Hardware acceleration was introduced in Android 3.0 (API 11) and became enabled by default in Android 4.0 (API 14). It significantly improved Android rendering performance.

4.1 Core idea

Move most graphics drawing operations from the CPU to the GPU. GPUs are good at parallel graphics computation at large scale.

4.2 DisplayList / RenderNode

Mechanism: during Draw, when hardware acceleration is enabled, Canvas drawing commands inside View.draw(), such as drawRect and drawPath, no longer write directly to the pixel buffer. Instead, they are recorded into the RenderNode associated with that View. In earlier Android versions, this was called a DisplayList. This recording step runs on the UI thread, but is relatively lightweight.
Content: RenderNode captures the View’s drawing content, transforms such as translation, rotation, and scale, alpha, clipping, and the sequence of drawing commands. It is a recipe for drawing operations, not the final pixels.
Updates: when a View’s content or properties change and invalidate() is called, only that View’s RenderNode needs to be updated. The entire window does not need to be redrawn, which greatly improves efficiency.

4.3 RenderThread

Why it exists: to avoid blocking the UI thread on GPU driver calls. GPU operations may be asynchronous, but driver calls can still synchronously wait. Android therefore introduced an independent in-process thread called RenderThread.
Responsibilities:
- Receive the latest RenderNode tree state synchronized from the UI thread
- Convert the drawing commands recorded in RenderNode, an abstract and platform-independent representation, into low-level graphics API calls such as OpenGL ES or Vulkan
- Submit those graphics commands to the GPU driver through the HWUI library
Decoupling: RenderThread lets the UI thread continue responding to input and running other logic after it records drawing commands, while the actual GPU drawing work proceeds asynchronously on RenderThread, even though synchronization points still exist. This improves UI responsiveness.

4.4 HWUI library

Role: HWUI is the abstraction layer between the Android framework and low-level graphics drivers such as OpenGL ES and Vulkan.
Functions: manages GPU resources such as textures and buffers, handles shaders, converts RenderNode’s abstract commands into concrete GPU instructions, and optimizes rendering state changes.
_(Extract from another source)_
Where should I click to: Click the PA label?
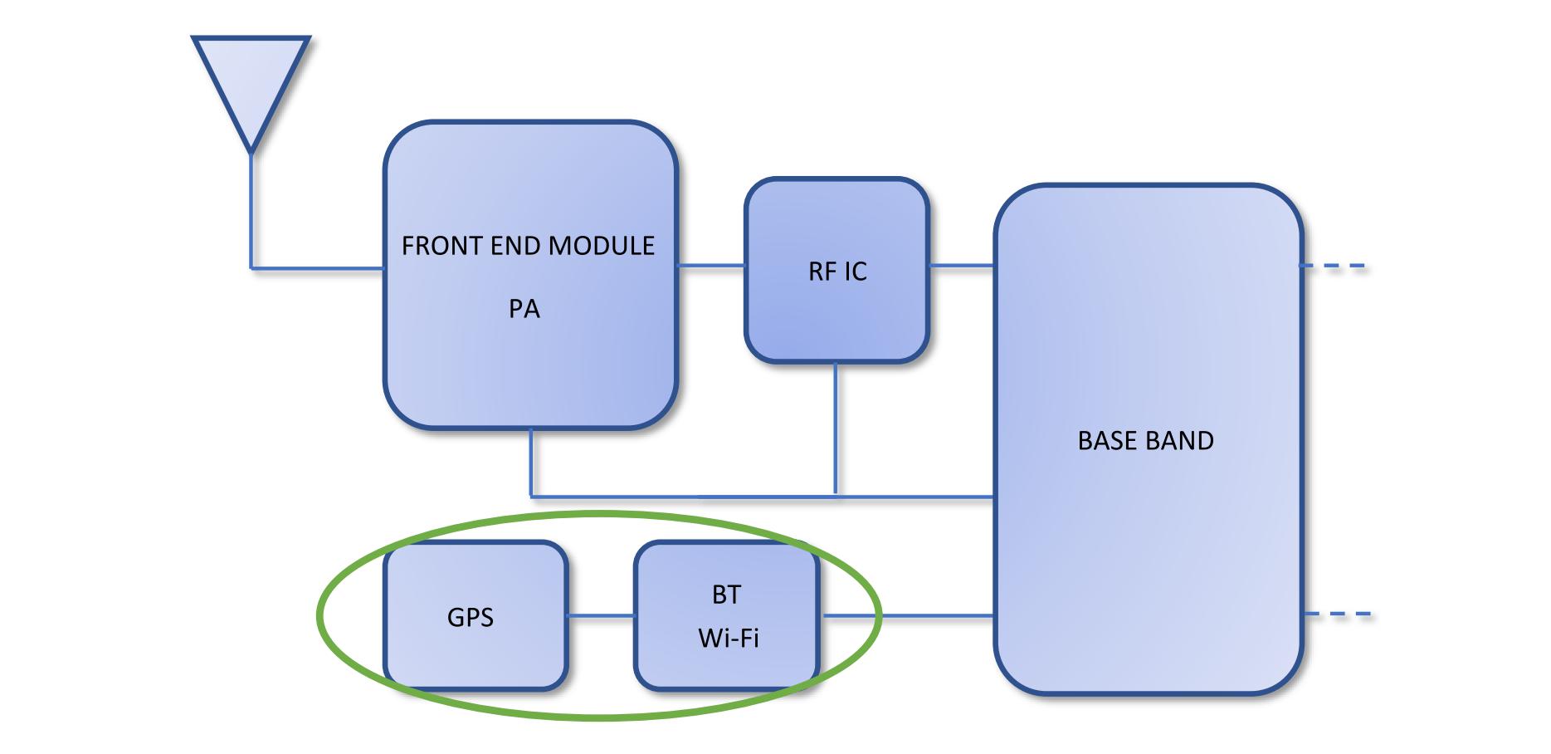pyautogui.click(x=524, y=309)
4.5 Synchronization and drawing flow with hardware acceleration

The UI thread completes Measure, Layout, and Draw, recording RenderNodes
At the end of performTraversals, ViewRootImpl requests synchronization through syncAndDrawFrame
The UI thread synchronizes the updated RenderNode tree to RenderThread. This is a key synchronization point and may wait for RenderThread to finish part of the previous frame’s work
RenderThread receives the updated RenderNode tree
RenderThread traverses the RenderNode tree and uses HWUI to convert drawing commands into OpenGL/Vulkan instructions
RenderThread submits the instructions to the GPU driver
The GPU executes the instructions and renders the result into a graphic buffer

Diagram: hardware-accelerated rendering flow

+---------------------------------+     Sync Data     +---------------------------------+
|          UI Thread              |-----------------> |          RenderThread           |
|---------------------------------|                   |---------------------------------|
| 1. performTraversals()          |                   |                                 |
|    - performMeasure()           |                   |                                 |
|    - performLayout()            |                   |                                 |
|    - performDraw()              |                   |                                 |
|      (Record RenderNodes)       |                   | 4. Receive RenderNode Tree Update|
|                                 |                   |                                 |
| 2. syncAndDrawFrame() Request   |                   | 5. Traverse RenderNode Tree     |
|    (Waits for RenderThread ready)|                   |    via HWUI -> Generate GPU Cmds|
|                                 |                   |                                 |
| 3. Synchronize RenderNode Data  |                   | 6. Issue Commands to GPU Driver |
+---------------------------------+                   +-----------------+---------------+
                                                                          |
                                                                          | To GPU
                                                                          V
                                                                   +-----------+
                                                                   |    GPU    |
                                                                   +-----------+
                                                                          | Renders to
                                                                          V
                                                                  Graphic Buffer

5. From GPU to screen: buffers, composition, and SurfaceFlinger

After the GPU finishes rendering, the pixel data still has to pass through several steps before it appears on screen.

5.1 Graphic Buffer

The GPU writes its rendering result into a memory buffer. This memory is usually allocated and managed through the Gralloc HAL, or Graphics Allocator HAL, to ensure efficient memory access. In some cases it may live directly in GPU-accessible memory.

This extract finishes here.